Siamo quasi a marzo e tra un anno, a fine mese (il 29), la Gran Bretagna dovrà essere fuori dalla Ue, salvo poi accedere a un periodo di transizione di meno di due anni (fine 2020). Ma venti mesi dopo il referendum che ha approvato la Brexit, la situazione resta altamente confusa.

Ieri, è sceso in campo il leader laburista, Jeremy Corbyn, più con l’intenzione di nuocere ai Tories in piena tormenta che per delineare una soluzione che possa essere accettata da Bruxelles. Era da un anno che Corbyn non faceva un discorso sulla Brexit e che sfuggiva a una presa di posizione. Ieri, a Coventry, per far uscire la Gran Bretagna dal “buio” in cui la tiene il governo May, ha proposto a Bruxelles una “nuova unione doganale”, con l’obiettivo di “garantire l’assenza di diritti doganali con l’Europa e evitare la necessità di una frontiera rigida con l’Irlanda del Nord”, uno dei grossi nodi della questione (una frontiera “dura” metterebbe in crisi gli accordi di pace del ’98).

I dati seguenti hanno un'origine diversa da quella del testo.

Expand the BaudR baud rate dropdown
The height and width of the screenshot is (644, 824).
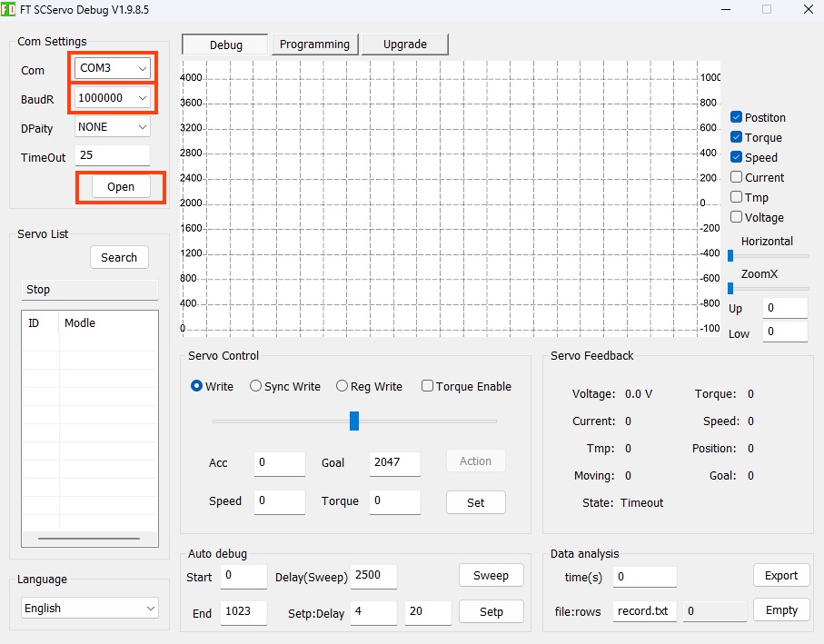[113, 98]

Corbyn vuole un’unione doganale fatta su misura per la Gran Bretagna, sul modello degli accordi che la Ue ha con Svizzera, Norvegia e Turchia. L’Unione doganale implica eguali tariffe doganali con il resto del mondo. Ma Corbyn vorrebbe, al tempo stesso, poter lasciare alla Gran Bretagna mano libera per concludere accordi con paesi terzi, cosa che Bruxelles rifiuta categoricamente.

Malgrado un appello di un’ottantina di laburisti per restare nel mercato unico, il leader laburista su questo altro pilastro della costruzione europea accetta soltanto la libera circolazione dei beni: una misura di buon senso, che ha esemplificato con la storia della Mini, l’auto costruita a Oxford dalla Bmw, che secondo Corbyn fa tre andate e ritorno dalla Manica prima di essere ultimata, perché le catene di costruzione sono complesse (il 44% dell’export britannico e il 50% dell’import sono con la Ue). Corbyn non vuole che l’economia britannica ci rimetta dalla Brexit, ma al tempo stesso non intende andare contro il voto e riammettere tutti gli aspetti del mercato unico: le “4 libertà” di circolazione, oltre ai beni, anche persone, servizi e capitali (difatti, gli industriali hanno accolto con favore la posizione di Corbyn, che irrita invece la City).

“La libertà di movimento si fermerà”, ha aggiunto, senza pero’ chiarire sul nodo della libera circolazione dei cittadini Ue. Vuole negoziare “protezioni, chiarificazioni e esenzioni là dove sono necessarie”. Corbyn vuole un accordo su misura, perché rifiuta che la Gran Bretagna debba sottostare a tutte le regole della Ue (l’esempio negativo è la vicenda della Royal Bank of Scotland, dieci anni fa, che venne salvata ma obbligata a disfarsi di parte dell’attività), se andrà al potere vuole avere le mani libere (sulle rinazionalizzazioni di certi servizi, per esempio). Ha ribadito che Londra dovrà poter intervenire nelle decisioni Ue che riguardano unione doganale e libera circolazione dei beni, cosa che non è concessa a Svizzera, Norvegia o Turchia. Ha promesso, come i Brexiters, di utilizzare per migliorare i servizi pubblici i “dividendi della Brexit”, cioè i soldi risparmiati uscendo dalla Ue (ma Londra dovrà continuare a pagare anche nel periodo di transizione), dimenticando di dire che Norvegia e Svizzera versano contributi alla Ue pur non partecipando alle decisioni che poi devono rispettare.

Nicola Sturgeon, primo ministro della Scozia, ha commentato: “il discorso di Corbyn è simile a quello di Theresa May”. In difficoltà David Davis, segretario di stato alla Brexit, che ha liquidato, sprezzante: “vende snake oil” (un ciarlatano). Ma potrebbe riuscire la manovra di far cadere il governo May, se dei deputati Tory uniranno i loro voti a quelli del Labour su un emendamento alla legge, in discussione, sulla riorganizzazione delle dogane per il dopo-Brexit.